_PROBLEM_.
The entries are to be printed again word for word, but no picture may appear.

_ _ _ _ _

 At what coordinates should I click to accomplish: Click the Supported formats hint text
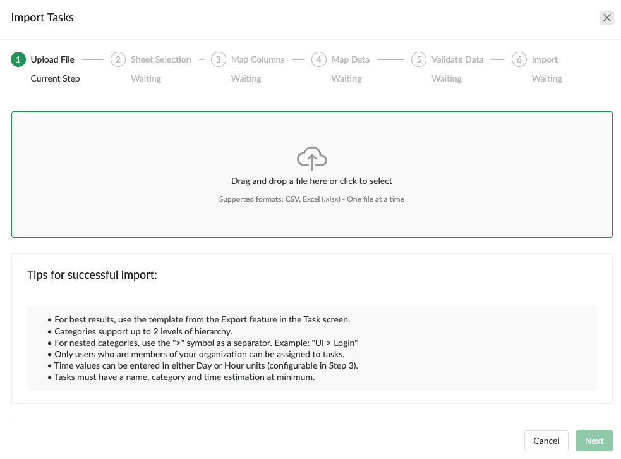coord(311,199)
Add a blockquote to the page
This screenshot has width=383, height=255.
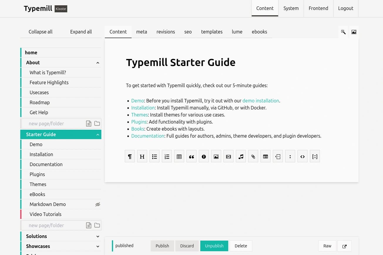click(x=192, y=157)
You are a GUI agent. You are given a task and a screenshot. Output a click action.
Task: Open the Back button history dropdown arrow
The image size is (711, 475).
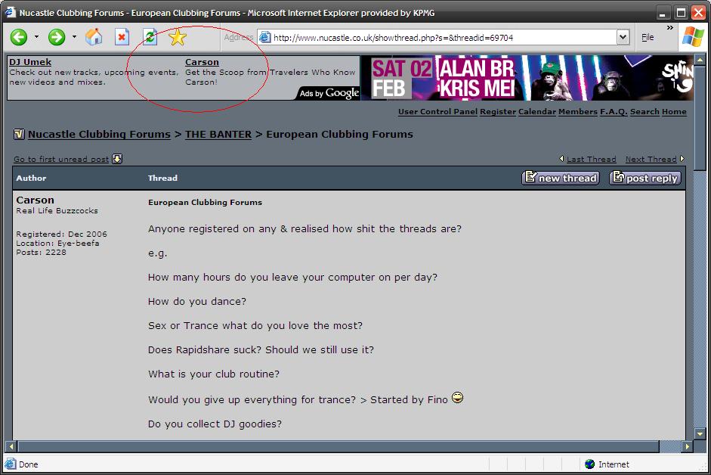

_ _ _ _ _

_ANSWER BOX_.
 At what coordinates should I click to accomplish: Click the Supported formats hint text
coord(311,199)
Add a blockquote to the page
This screenshot has width=383, height=255.
click(x=192, y=157)
You are a GUI agent. You are given a task and a screenshot. Output a click action.
Task: Open the Back button history dropdown arrow
The image size is (711, 475).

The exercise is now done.